My anger is rooted in the fact that my friend made a lot of really unfair assumptions about me, leading up to her decision that we needed to "take a break" from our friendship. If she had ever taken two minutes to speak to me about any of her concerns, this whole thing could have been averted. But instead, she allowed things to boil just beneath the surface (completely unbeknownst to me) until everything "erupted" this past April.
I feel as though I have an obligation to myself to share with my friend how hurt, angry and betrayed this all makes me feel. I feel like I need to share "my side" of the story with her. To that end, I've written a "closure letter" that outlines my views and arguments. In an effort to make sure that the letter is as constructive as possible, I've revisted it almost every day for the past two weeks, making edits and revisions, and clarifying my thoughts.
Although my letter is as non-venomous as it could possibly be, I have no illusions that sending it will magically repair our friendship. On the contrary, I have little doubt that it will be the final nail in the coffin of our friendship. (I guess it wouldn't be called a closure letter if it didn't.)
All of that said, I'm struggling with when to send it, and if I ever SHOULD send it. Part of me feels like I'm not yet ready to abandon hope that my friend will suddenly "see the light" and that we'll somehow be able to rebuild our friendship. Sending the letter will probably kill that chance. But another part of me feels a strong obligation to myself to share my thoughts with her.

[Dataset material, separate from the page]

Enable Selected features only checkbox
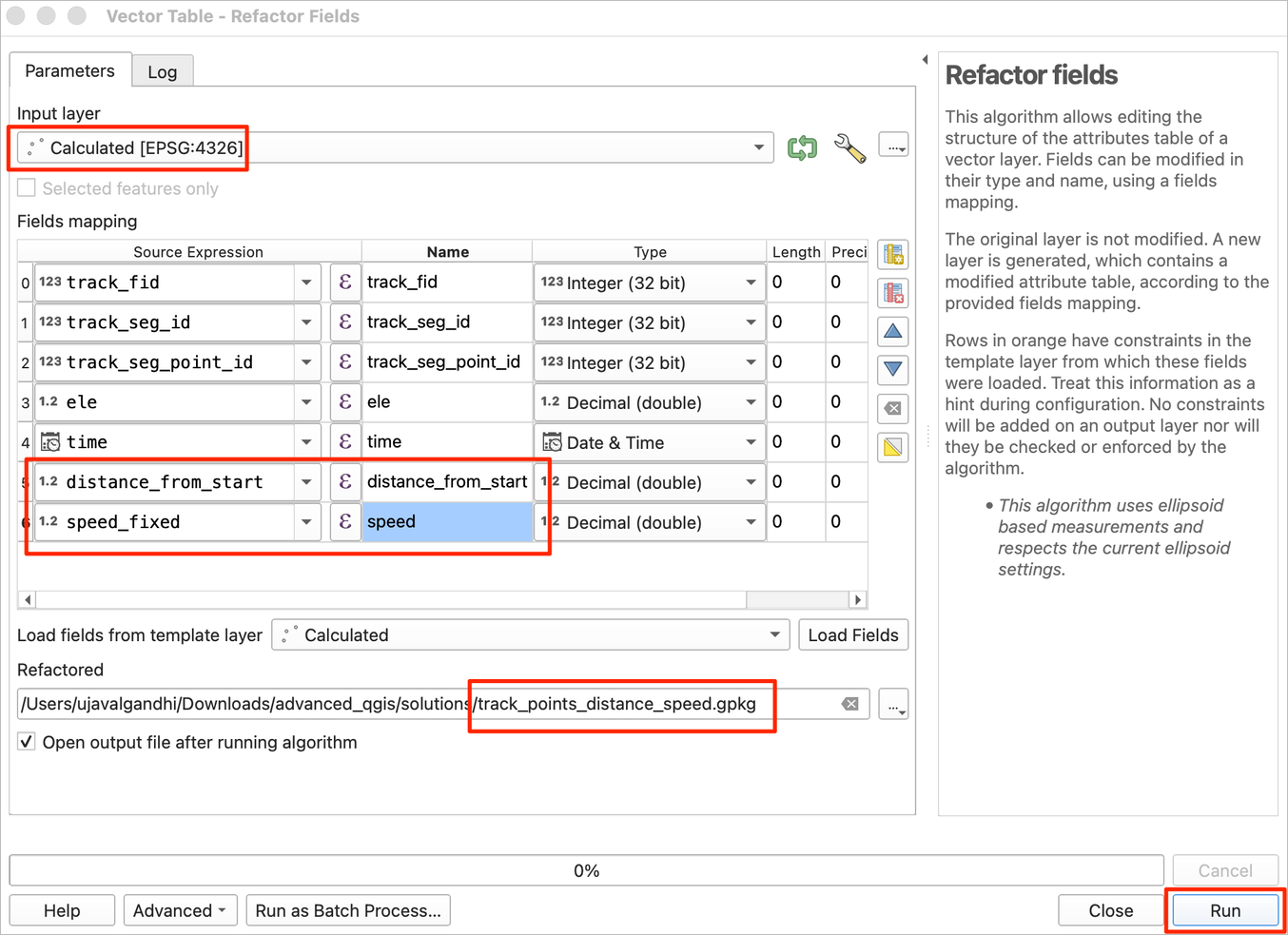 click(x=27, y=188)
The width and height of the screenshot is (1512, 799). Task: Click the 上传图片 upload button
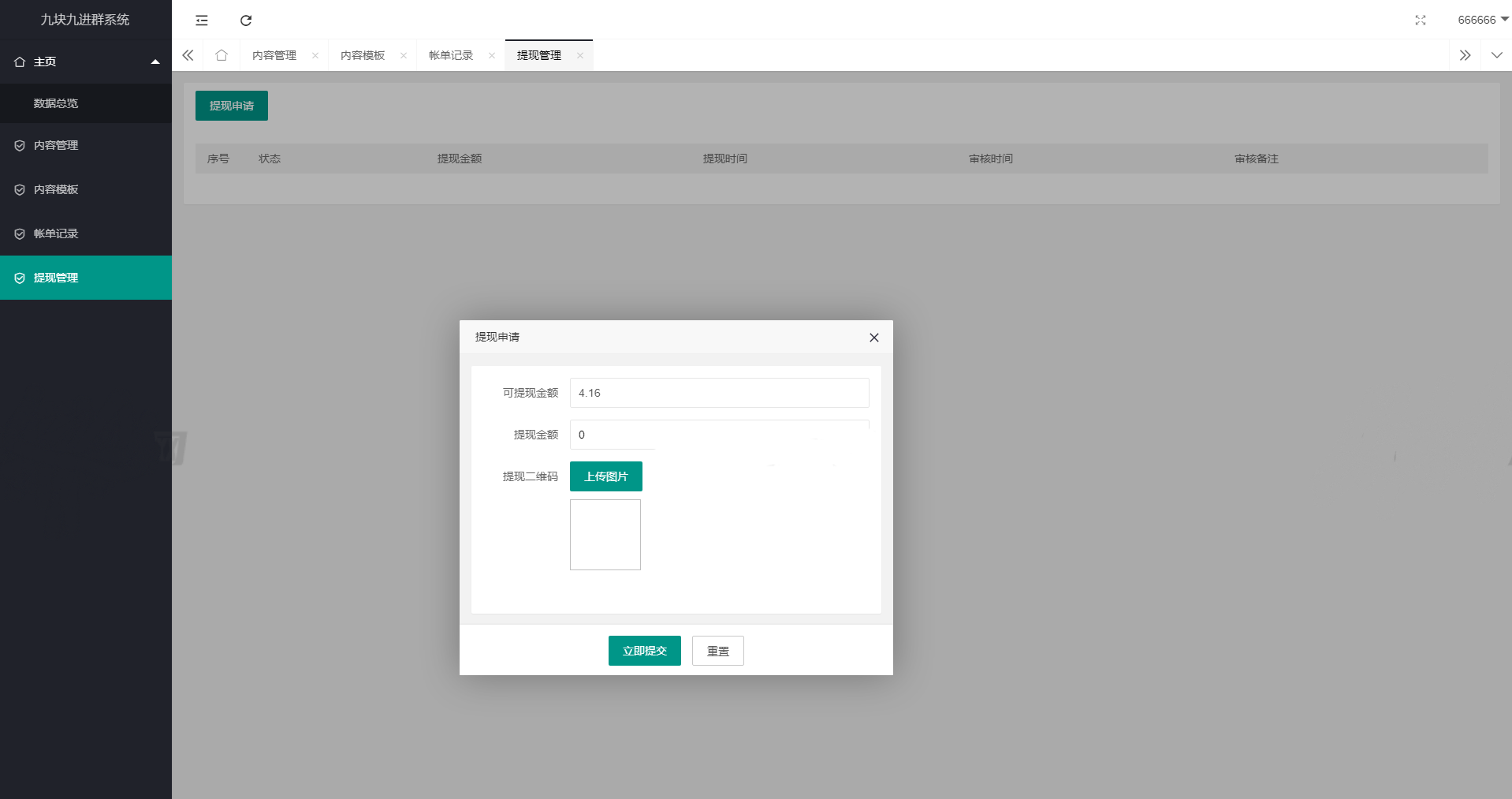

And I know that if we did rebuild our friendship and I never shared "my side" of things, I would always resent her for it.
I'm wondering if anyone else on this board has dealt with sending (or receiving) a closure letter, and what it did for your relationship, as well as your personal happiness. Did sending a letter give you the closure you were looking for, or did it just make your heart ache more?
Also, any suggestions as to how long I should wait before sending my letter? Like I said, I don't want to send it too soon and then regret it. My friend and I have emailed each other twice and spoken on the phone once, but in all three instances, our conversations were short (but polite) and it kind of felt as though I was speaking to a stranger. Should I give her a little longer to see if maybe she comes to some conclusions on her own? Or am I fool for holding on to this hope?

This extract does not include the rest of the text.